Parts of the exercise:
- 1) In the Ringo flamegraph writeup, substitute "the template engine" for "Reinhardt" and give the passage starting at "Quick example to" and ending at "the graph above.".
- 2) Carry on the Ringo flamegraph writeup from where it stops.

Flamegraphing a Ringo web application

I did two flamegraphs profiling a simple Ringo web app and an optimized version of the same app.

What an awesome visualization tool! I'll definitely create a flamegraph next time I need to profile something.

The tree visualization encouraged me to think about what actually triggers code to get executed and why some frames sometimes go into wide plateous (which is bad) and at which point I could most easily cut of such mountains.

Quick example to get you hungry

One glaring example is Reinhardt's autoescaping feature.

In the unoptimized app, autoescaping is a wide plateau in the middle of the graph. You can see it below labeled as "Template autoescaping" within the bigger block of the JavaScript application:

Unoptimized application flamegraph. Highlighting the template autoescape stack.

Autoescaping requires that Reinhardt matches every string against a regex to get rid of possible injections. The cost of autoescaping is clearly visible as a wide plateau in the graph above.

Compare the above graph with the optimized version below. I disabled autoescaping (among other things). The autoescaping plateau is completely gone. Due to this and other optimization, we now see less than 30% of the total time is spent in the applicaton's JavaScript code compared to 80% in the original application. Now, for the most part we see JSGI and Jetty writing responses.

Optimized application flamegraph: more time is spent writing the response instead of generating it in JavaScript.

Below are the two links to the full SVG flamegraph files. The SVG allows you to double click on part of a stack to zoom in on it:

About Flamegraphs
The big picture
Optimizations performed
Annotated flamegraphs
Benchmark

What's this about?

I'll annotate the two flamegraphs to make clearer what's going on. The optimization clearly changes which code paths are hot. Some traces dissapear completely from the sampling.

Source material:
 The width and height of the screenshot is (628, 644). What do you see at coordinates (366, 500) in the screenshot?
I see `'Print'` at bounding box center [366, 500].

The replies:
- 1)
Quick example to get you hungry

One glaring example is the template engine's autoescaping feature.

In the unoptimized app, autoescaping is a wide plateau in the middle of the graph. You can see it below labeled as "Template autoescaping" within the bigger block of the JavaScript application:

Unoptimized application flamegraph. Highlighting the template autoescape stack.

Autoescaping requires that the template engine matches every string against a regex to get rid of possible injections. The cost of autoescaping is clearly visible as a wide plateau in the graph above.

- 2)
The profiled code is the example application for Reinhardt and as such it is tuned for easy development and not speed. Thus, it was an easy target to optimize and the tweaks made are fairly obvious; this isn't about tricky optimizations but should give an example of how to interpret a Ringo flamegraph.

About Flamegraphs

If you don't know how to read flamegraphs, the flamegraphs website provides a useful summary:

Each box represents a function in the stack (a "stack frame").
The y-axis shows stack depth (number of frames on the stack). The top box shows the function that was on-CPU. Everything beneath that is ancestry. The function beneath a function is its parent.
The x-axis spans the sample population. It does not show the passing of time from left to right, as most graphs do. The left to right ordering has no meaning (it's sorted alphabetically).
The width of the box shows the total time it was on-CPU or part of an ancestry that was on-CPU (based on sample count). Wider box functions may be slower than narrow box functions, or, they may simply be called more often. The call count is not shown (or known via sampling).

The colors aren't significant, and are usually picked at random to be warm colors.

The big picture

Unoptimized application: main areas of computation annotated

Looking at the overall graph, six types of stack traces can be distinguished. Going from right to left, we see:

[1] After launching Jetty, Ringo takes a step back and only manages a set of JavaScript Workers. Jetty triggers JavaScript invocations in those Workers through the HTTP Servlet.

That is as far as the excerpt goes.